* [WORK REQUEST] Go through the records and copy each line where the word "checkbox" occurs.

* [MATERIAL FOR THE TASK]
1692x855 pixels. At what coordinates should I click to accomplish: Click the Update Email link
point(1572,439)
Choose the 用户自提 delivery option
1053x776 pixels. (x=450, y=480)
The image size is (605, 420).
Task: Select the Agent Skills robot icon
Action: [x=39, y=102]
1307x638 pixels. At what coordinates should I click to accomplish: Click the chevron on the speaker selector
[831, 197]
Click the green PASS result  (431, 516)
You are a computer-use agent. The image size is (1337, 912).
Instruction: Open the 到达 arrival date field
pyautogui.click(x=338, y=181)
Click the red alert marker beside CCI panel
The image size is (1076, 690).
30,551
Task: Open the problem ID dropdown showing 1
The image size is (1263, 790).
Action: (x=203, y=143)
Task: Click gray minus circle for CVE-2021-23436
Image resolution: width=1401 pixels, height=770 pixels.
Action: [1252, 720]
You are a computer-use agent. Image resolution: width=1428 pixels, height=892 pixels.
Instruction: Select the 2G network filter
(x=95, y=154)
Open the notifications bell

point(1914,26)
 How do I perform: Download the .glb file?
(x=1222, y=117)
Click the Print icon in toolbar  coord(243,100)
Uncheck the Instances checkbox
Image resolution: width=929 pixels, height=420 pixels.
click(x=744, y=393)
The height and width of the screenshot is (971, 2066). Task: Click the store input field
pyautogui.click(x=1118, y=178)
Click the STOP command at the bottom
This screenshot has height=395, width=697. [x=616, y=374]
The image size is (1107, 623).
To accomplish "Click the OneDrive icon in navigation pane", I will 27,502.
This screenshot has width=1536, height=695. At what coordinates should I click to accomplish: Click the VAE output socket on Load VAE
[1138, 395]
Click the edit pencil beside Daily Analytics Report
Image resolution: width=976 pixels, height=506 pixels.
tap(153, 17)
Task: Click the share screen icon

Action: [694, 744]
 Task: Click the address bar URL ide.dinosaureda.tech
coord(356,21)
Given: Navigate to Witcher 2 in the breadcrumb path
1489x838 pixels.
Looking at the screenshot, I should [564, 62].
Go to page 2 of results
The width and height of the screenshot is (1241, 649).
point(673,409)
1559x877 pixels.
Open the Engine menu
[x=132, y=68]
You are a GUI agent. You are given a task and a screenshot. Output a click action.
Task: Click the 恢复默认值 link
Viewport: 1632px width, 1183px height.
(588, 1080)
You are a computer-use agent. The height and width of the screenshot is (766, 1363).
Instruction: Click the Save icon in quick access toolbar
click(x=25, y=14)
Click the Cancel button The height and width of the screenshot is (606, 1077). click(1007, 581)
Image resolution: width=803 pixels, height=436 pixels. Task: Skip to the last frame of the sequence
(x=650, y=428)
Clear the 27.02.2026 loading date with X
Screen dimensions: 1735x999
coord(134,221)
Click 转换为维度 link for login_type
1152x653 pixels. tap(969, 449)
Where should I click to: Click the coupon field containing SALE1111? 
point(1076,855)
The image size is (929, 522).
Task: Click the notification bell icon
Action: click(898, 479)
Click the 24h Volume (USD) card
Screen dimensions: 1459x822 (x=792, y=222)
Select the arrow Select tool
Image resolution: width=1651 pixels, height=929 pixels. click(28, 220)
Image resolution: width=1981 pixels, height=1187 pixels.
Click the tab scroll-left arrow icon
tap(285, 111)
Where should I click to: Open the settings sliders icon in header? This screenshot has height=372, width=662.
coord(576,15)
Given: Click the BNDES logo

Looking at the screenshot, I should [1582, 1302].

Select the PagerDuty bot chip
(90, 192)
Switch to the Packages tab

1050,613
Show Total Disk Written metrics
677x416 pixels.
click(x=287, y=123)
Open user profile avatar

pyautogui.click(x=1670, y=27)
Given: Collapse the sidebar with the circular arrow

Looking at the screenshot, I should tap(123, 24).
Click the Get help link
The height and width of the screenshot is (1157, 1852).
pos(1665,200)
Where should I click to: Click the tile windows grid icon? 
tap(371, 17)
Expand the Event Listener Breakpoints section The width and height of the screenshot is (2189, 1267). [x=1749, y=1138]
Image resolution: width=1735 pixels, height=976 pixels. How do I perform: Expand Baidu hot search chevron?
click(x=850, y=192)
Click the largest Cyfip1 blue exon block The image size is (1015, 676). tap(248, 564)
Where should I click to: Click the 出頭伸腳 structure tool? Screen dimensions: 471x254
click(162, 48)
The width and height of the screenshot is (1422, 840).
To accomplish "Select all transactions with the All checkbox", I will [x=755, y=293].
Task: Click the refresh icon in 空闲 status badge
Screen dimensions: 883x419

* [REPLY TO THE EXERCISE]
Uncheck the Instances checkbox
To accomplish "Select all transactions with the All checkbox", I will [x=755, y=293].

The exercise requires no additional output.